Source text:

The case, McMorris v. Carlos Lopez &
Assocs., LLC
, No. 19-4310, ____ F.3d ____, 2021 WL
1603808 (2d Cir. Apr. 26, 2021), involved an inadvertent mass email
where one of the defendant’s employees sent a spreadsheet
containing 130 current and former employees’ Social Security
numbers, home addresses, dates of birth, telephone numbers,
educational degrees and dates of hire to all of the company’s
65 employees. Three employees whose information was circulated
brought a putative class action against their employer alleging
state-law negligence claims and consumer protection violations. The
plaintiffs did not allege that the disclosure of their personal
information had resulted in identity theft, fraud or misuse by any
third party. They also did not claim that anyone outside the
company had obtained their information.  Instead, the
plaintiffs claimed they faced an “imminent risk” of
identity theft, which forced them to take mitigation steps,
including purchasing identity theft protection services, canceling
credit cards and spending time assessing if they should apply for
new Social Security numbers (although they had not actually applied
for the new Social Security numbers).

To have constitutional standing to bring a federal suit, a
plaintiff must allege: (1) an actual injury that is concrete,
particularized, and actual or imminent; (2) that the injury was
caused by the defendant; and (3) that the injury  is likely to
be redressed by the requested relief.  Defendants moved to
dismiss the case for lack of standing and argued that a risk of
future identity theft was too speculative to be a concrete,
particularized, imminent injury. Before the motion could be
decided, the parties reached an agreement to settle the case.

Data excerpt:
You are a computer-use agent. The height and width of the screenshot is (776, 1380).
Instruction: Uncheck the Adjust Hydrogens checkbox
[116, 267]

Problems and tasks:
a - Translate this sentence from the case summary into Spanish: "Three employees whose information was circulated brought a putative class action against their employer alleging state-law negligence claims and consumer protection violations."
b - Using the case summary, say whether each statement agrees with it. Give yes or no and quote the words that decide it. (i) The spreadsheet went to every one of the company's 65 employees. (ii) The plaintiffs applied for new Social Security numbers. (iii) The court ruled on the defendants' motion to dismiss.

Outputs in order:
a - Tres empleados cuya información fue difundida presentaron una demanda colectiva putativa contra su empleador, alegando reclamaciones por negligencia conforme al derecho estatal y violaciones de las normas de protección al consumidor.

b -
(i) Yes: "to all of the company’s 65 employees"
(ii) No: "although they had not actually applied for the new Social Security numbers"
(iii) No: "Before the motion could be decided, the parties reached an agreement to settle the case."